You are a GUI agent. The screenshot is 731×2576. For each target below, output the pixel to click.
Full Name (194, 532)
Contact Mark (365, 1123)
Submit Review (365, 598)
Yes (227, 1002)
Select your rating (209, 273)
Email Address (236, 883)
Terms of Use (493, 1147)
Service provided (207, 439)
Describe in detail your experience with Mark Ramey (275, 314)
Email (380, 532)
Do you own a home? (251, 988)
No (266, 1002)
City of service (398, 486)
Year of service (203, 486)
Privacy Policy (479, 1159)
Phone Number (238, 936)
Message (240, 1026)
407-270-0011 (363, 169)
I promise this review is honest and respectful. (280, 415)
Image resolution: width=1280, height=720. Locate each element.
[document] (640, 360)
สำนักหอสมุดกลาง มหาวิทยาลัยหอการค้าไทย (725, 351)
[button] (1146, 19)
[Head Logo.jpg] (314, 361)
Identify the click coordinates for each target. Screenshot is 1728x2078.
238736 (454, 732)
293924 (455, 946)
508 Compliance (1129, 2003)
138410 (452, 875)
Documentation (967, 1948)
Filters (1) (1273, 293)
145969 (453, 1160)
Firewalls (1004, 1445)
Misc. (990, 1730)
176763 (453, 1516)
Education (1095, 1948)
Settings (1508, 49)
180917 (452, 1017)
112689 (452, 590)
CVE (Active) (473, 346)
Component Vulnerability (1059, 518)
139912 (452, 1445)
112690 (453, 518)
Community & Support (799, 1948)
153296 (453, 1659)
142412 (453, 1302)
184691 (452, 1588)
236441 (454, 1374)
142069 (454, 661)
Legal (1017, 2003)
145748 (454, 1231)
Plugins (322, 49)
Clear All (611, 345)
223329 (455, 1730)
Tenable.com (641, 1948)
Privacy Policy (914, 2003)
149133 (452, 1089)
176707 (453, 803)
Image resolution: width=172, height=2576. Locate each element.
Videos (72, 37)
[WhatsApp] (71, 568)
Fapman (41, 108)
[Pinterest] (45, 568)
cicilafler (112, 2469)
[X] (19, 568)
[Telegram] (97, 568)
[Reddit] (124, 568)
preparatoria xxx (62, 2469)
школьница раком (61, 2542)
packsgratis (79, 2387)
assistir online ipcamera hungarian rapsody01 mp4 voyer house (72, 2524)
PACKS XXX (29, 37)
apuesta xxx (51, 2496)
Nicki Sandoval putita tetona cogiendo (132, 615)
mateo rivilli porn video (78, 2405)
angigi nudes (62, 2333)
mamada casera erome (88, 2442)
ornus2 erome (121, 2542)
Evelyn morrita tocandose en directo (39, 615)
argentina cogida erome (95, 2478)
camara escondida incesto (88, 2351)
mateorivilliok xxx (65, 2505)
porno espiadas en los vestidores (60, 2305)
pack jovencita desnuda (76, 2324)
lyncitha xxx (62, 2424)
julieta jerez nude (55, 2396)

______

* **What the task requires**
Reproduce exactly the lines of the records above from the one with "Phone Number (238, 936)" to the one with "[Head Logo.jpg] (314, 361)", both included, and leave out everything else.

* **Result of this exercise**
Phone Number (238, 936)
Message (240, 1026)
407-270-0011 (363, 169)
I promise this review is honest and respectful. (280, 415)
Image resolution: width=1280, height=720. Locate each element.
[document] (640, 360)
สำนักหอสมุดกลาง มหาวิทยาลัยหอการค้าไทย (725, 351)
[button] (1146, 19)
[Head Logo.jpg] (314, 361)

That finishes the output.